027 ダークエルフ~15分だけ、ムニャムニャ~
リールーが身を震わせる。
「気味が悪いわ。
あらゆる生物が死滅する瘴気を放ちながら、あの森は何知らぬ顔をしている。
報告書の記述を見た?
どの報告書も、そこにはまるで穏やかな森が広がっているわ。
千里眼はそう感じて見ていたのよ。そして狂った」
サンフィルドが、渋い顔をする。
「かりそめの命だろ?
だからこそ大陸中のアンデッドが、惹かれてそこに集まって来る。
今は瘴気で死ぬより、集まって来たアンデッドに殺される者の方が多いからな」
三人のいる執務室は、城の上層部に位置する。
サンフィルドは窓辺に向かい、そこから城下を眺めた。
眼下に広がる城下町は、一見普段と変わらない。
しかしよく見れば、陽の光を嫌い至る所の影に、アンデッドが潜む。
夜を、待っているのだ。
冬を越す甲虫のように、密集してじっとしている。
奴らは、夜になると動き出すタイプだ。
夜になれば、北の森を目指す。
デイウォーカータイプは、昼だろうが構わず進んでいた。
基本、瘴気に夢中になっているが、ときどき思い出したかのように、集団で襲い掛かって来る。

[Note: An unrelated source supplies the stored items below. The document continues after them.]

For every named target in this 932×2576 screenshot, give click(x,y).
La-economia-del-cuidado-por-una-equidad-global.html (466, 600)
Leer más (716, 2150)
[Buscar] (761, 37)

都に潜むアンデッドを一掃しても、幾日かすると何処からか入り込み、ああして昼間じっとしている姿に出くわすのだ。
サンフィルドが眺めている間に、巡回中のストーンゴーレムが十体やって来る。
ゴーレムは、影に密集するアンデッドを駆除し始めた。
岩の拳を、高速で叩き込む。
パン生地をこねるように、密集したアンデッドを一まとめの肉塊にしていく。
サンフィルドは、顔をしかめて窓から離れた。
何とも、食事の前に見るものではない。
しかし、ああすることで何とかこのハインフックに、一個連隊が駐留できていた。
以前の住民は、獣人種を除きほとんど南へ避難させてある。
サンフィルドたちは、ここに駐留して三ヶ月経つ。
全くもって、うんざりしていた。
「イース、派手にやろうぜー。さっさと、データを集めて帰ろうぜー」
苛立つサンフィルドの声を、イースは微睡みながら聞く。
イースは良く聞き取れない、ゴニョゴニョした声で返した。
「データってのは……。長期的に……コツコツ集め……ない……と……ムニャムニャ」
リールーが、イースの膝に手を乗せる。
「いいじゃない、ここに来て三ヶ月だし。
そろそろ部隊のストレスを、解消させてあげないと」
リールーの賛同を得て、サンフィルドがニンマリする。
「よーし……分かった派手にやるかあ……。
その前に15分だけ……ムニャムニャ」
イースはソファーにもたれたまま、静かな寝息を立て始めた。